A good deal of this question can be answered by considering the context in which you meet your new contact. For instance, if you meet an interesting person at a networking event you can probably assume that he or she is expecting to hear from you again. And while you should still practice flawless business etiquette in your communications, there is a mutual expectation of beneficial network building.

The iffy area is entered when you meet someone outside of traditional networking settings. If you have discussed your job search with a helpful individual it is certainly acceptable to approach that contact again about your conversation, but timing is the key. Just like in dating, you don’t want to wait so long that your contact forgets or loses interest in you, but you also should not force yourself back upon the person ten minutes after you parted ways. A next day email or Facebook message is okay but going overboard can risk making that person feel like a mere resource you are looking to exploit.

Making an initial contact can be exciting and your first inclination may be to reach out at any opportunity, but once you’ve made first contact, don’t push too hard. If you sent the person a message that goes unanswered for a few weeks then you can try again with another polite message checking up on your previous email. Keep things friendly so that your contact doesn’t get the impression that you are only out for personal gain. Networking is about relationship building, not strip mining a needed resource.

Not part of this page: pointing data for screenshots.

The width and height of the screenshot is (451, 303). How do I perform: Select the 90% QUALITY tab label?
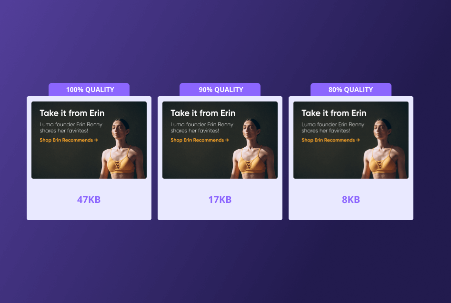[220, 90]
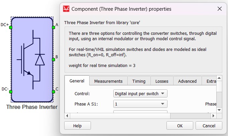The image size is (228, 136).
Task: Expand the Phase A S1 dropdown
Action: click(x=140, y=104)
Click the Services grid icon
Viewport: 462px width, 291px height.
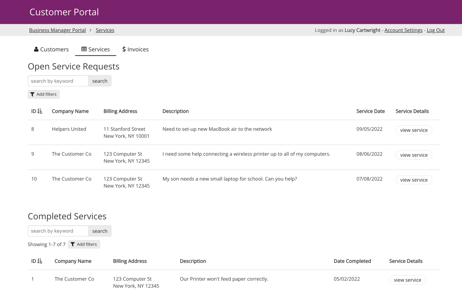coord(83,49)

When you’ve met a new contact, exchanged information, and committed to keeping in touch, following up with that person is the expected and polite thing to do. Issues arise only when you are too pushy for immediate assistance and feedback your contact may be unable or unwilling to provide. Desperation is never an excuse to use other people as a means to an end and becoming an annoyance to someone who is trying to help you is both rude and potentially damaging to your professional and personal reputations. One of the primary skills to develop during your job searching or career is the art of learning when to push your contacts for help and when to pull back.